Ihr Blick wird auf einmal traurig und in ihren Augen schimmern Tränen. Meine Mutter hatte schon immer einen Hang zum Melodramatischen, in der Beziehung hat sie sich offenbar nicht geändert. Aus alter Gewohnheit bin ich drauf und dran zu antworten, dass ich keineswegs plötzlich erwachsen geworden bin, sondern dass dieser Vorgang vier lange Jahre gedauert hat, die sie leider nicht an meiner Seite, sondern 800 Kilometer entfernt an der Seite eines lebendigen Schleimbolzens verbracht hat.

Aber diese fiesen und völlig unreifen Gedanken verbanne ich schnell wieder aus meinem Kopf. Die Hassphase habe ich schließlich hinter mir. Das ist Schnee von gestern. Ich habe meiner Mutter verziehen.

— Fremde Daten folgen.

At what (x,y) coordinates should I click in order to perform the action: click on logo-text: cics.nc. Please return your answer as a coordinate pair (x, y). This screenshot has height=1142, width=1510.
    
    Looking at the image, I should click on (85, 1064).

Jetzt nimmt sie mich in die Arme. Ganz behutsam und vorsichtig, so als wüsste sie nicht genau, ob sie mich umarmen darf. Als hätte sie Angst, dass ich sie wegstoße, wenn sie mir zu nahe kommt. Aber ich stoße sie nicht weg, sondern drücke sie ganz fest an mich und lege mein Gesicht an ihren Hals, so wie ich es als Kind immer getan habe. Dann atme ich tief ein. Sie benutzt jetzt ein anderes Parfum. Eins, das sehr edel und sehr teuer riecht. Wahrscheinlich Chanel Nr. 5 oder so was. Aber irgendwo darunter ist immer noch ihr eigener, vertrauter Geruch. Erinnerungen blitzen in meinem Kopf auf: Gutenachtküsse, Märchenstunden auf dem Sofa und Kuscheln im Bett.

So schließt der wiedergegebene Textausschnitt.